Please return, word for word, the lines of the entries below, from the first line through the line containing "pos(978,290)", with both ends included. Leave the pictures out of your answer.

◆ GIVEN RECORDS:
....................

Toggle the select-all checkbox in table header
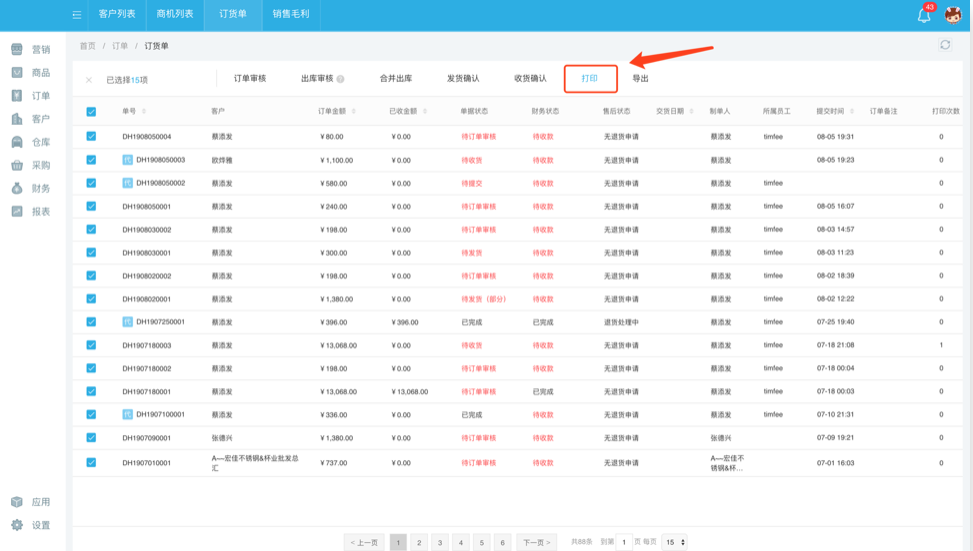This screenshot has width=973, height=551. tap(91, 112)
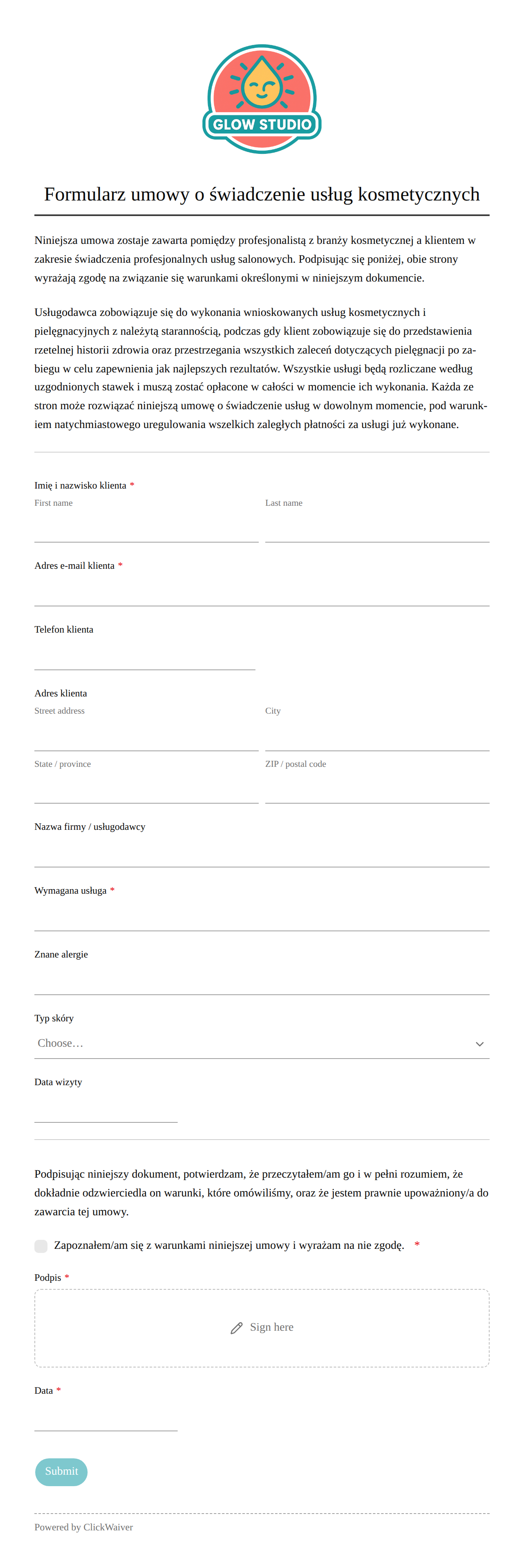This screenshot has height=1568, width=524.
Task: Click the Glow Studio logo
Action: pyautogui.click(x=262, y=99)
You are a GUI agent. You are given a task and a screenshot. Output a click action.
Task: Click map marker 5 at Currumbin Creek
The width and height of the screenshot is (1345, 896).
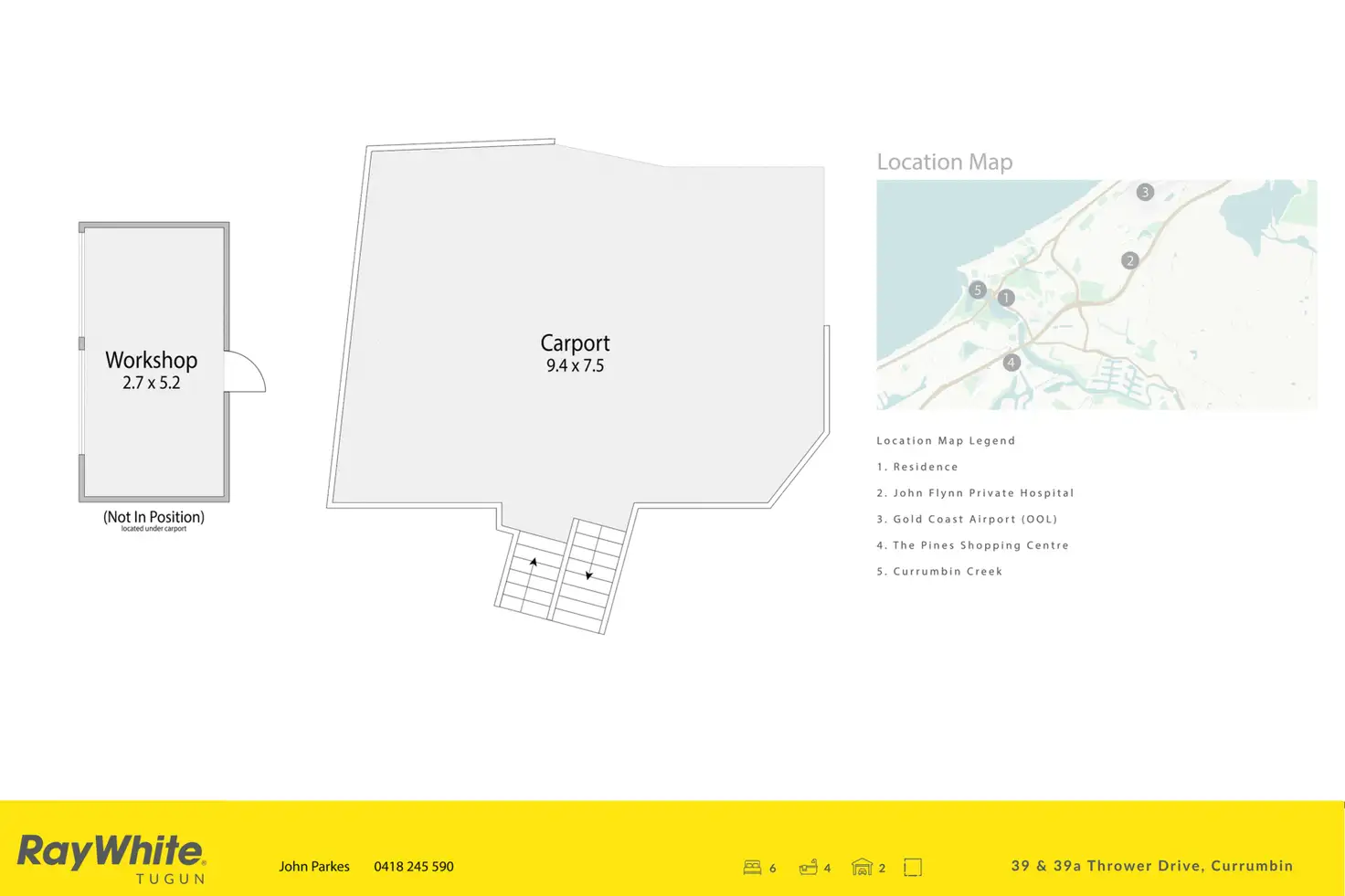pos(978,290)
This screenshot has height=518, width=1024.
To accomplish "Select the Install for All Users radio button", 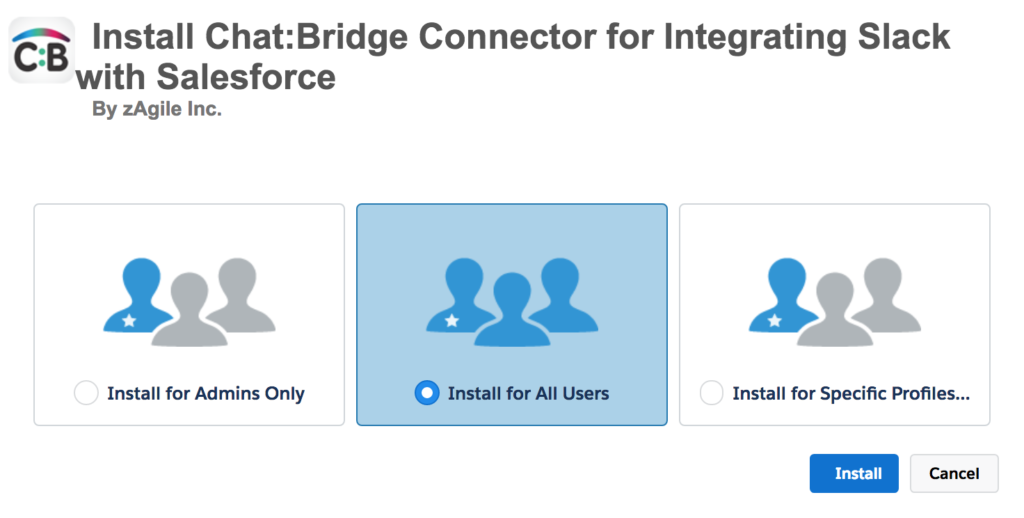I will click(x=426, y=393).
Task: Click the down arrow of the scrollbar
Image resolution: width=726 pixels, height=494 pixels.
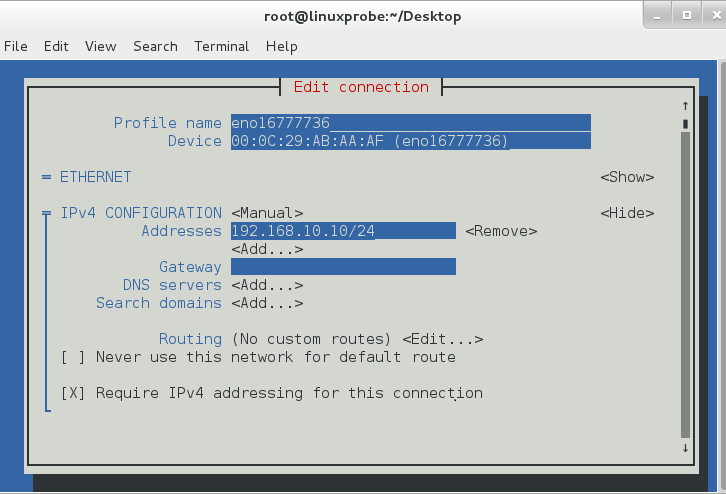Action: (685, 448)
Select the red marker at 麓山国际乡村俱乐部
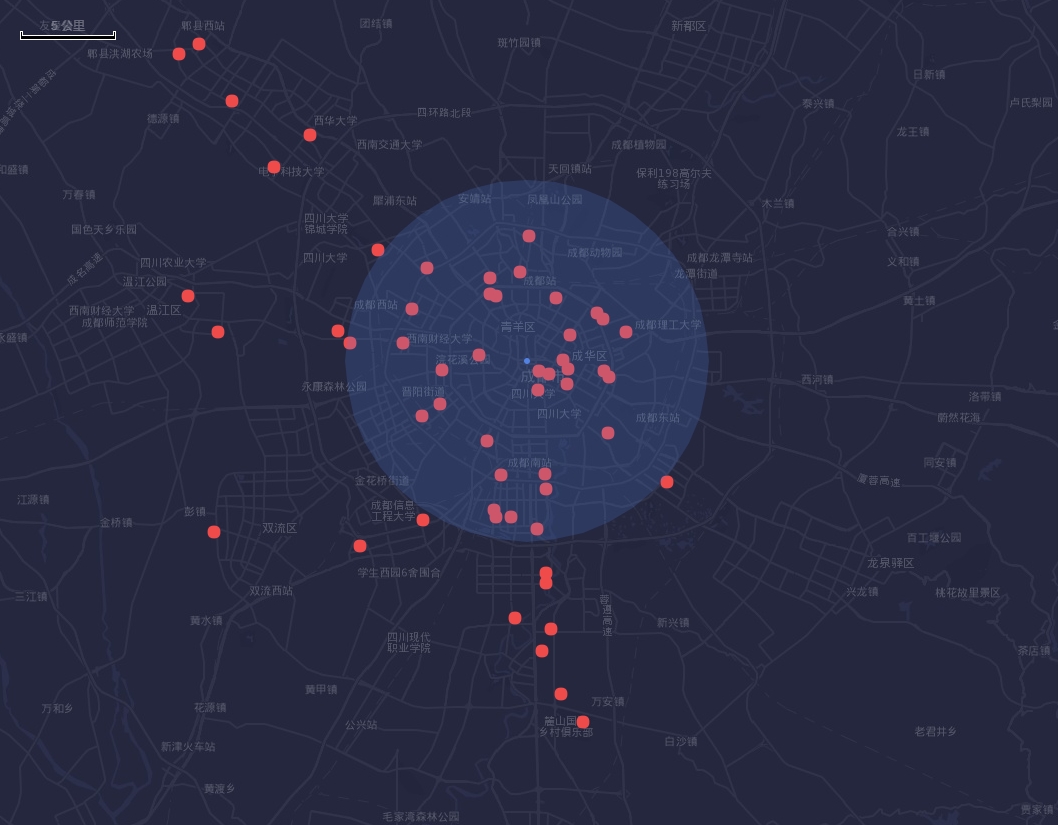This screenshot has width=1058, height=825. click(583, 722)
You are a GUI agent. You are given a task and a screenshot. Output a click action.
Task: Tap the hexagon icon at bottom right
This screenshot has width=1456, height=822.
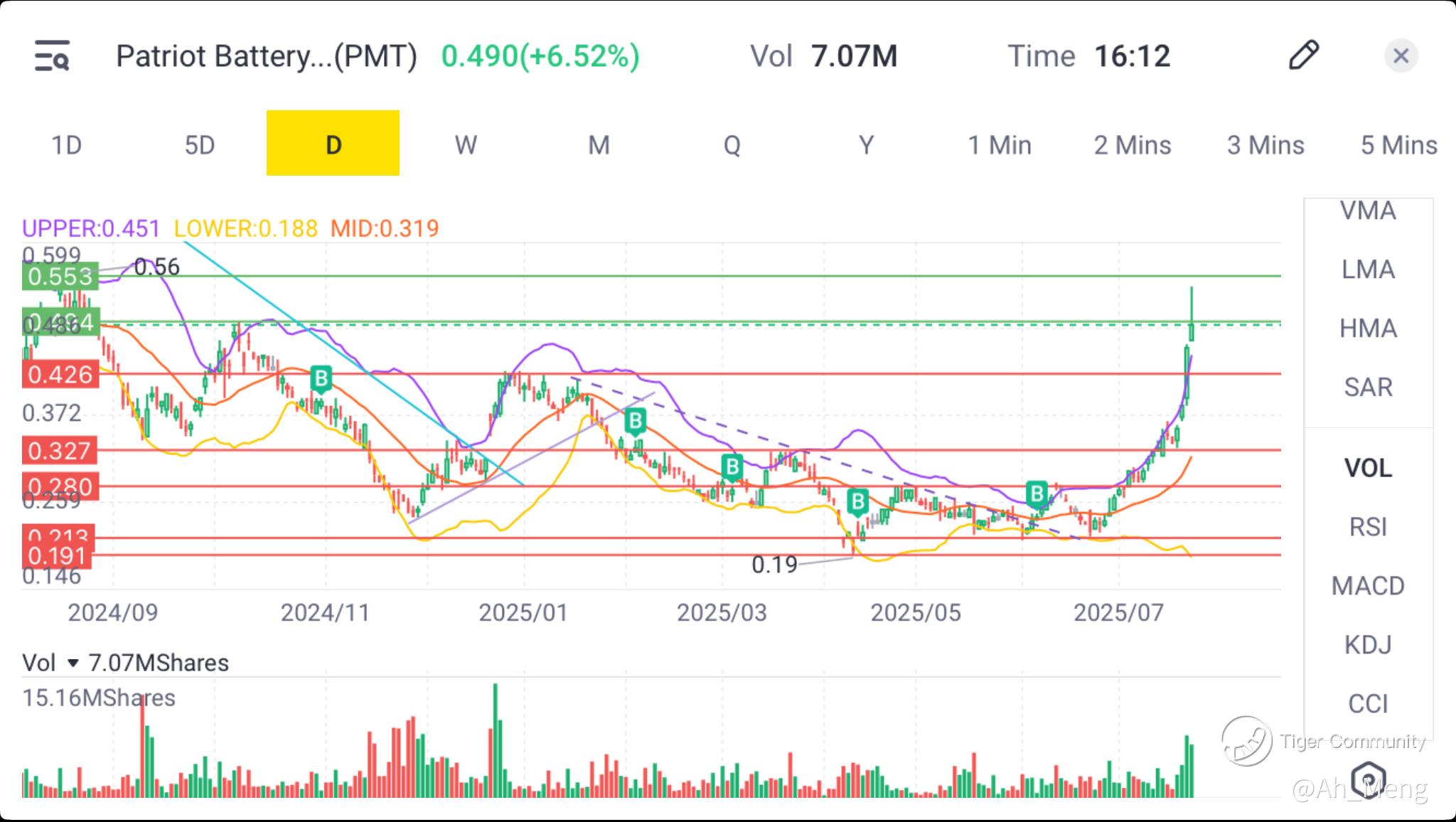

....................

◆ RESULT OF THIS TASK:
Toggle the select-all checkbox in table header
This screenshot has width=973, height=551. tap(91, 112)
This screenshot has height=1568, width=524.
Task: Click the Glow Studio logo
Action: pyautogui.click(x=262, y=99)
You are a GUI agent. You are given a task and a screenshot. Output a click action.
Task: Click map marker 5 at Currumbin Creek
The width and height of the screenshot is (1345, 896).
pos(978,290)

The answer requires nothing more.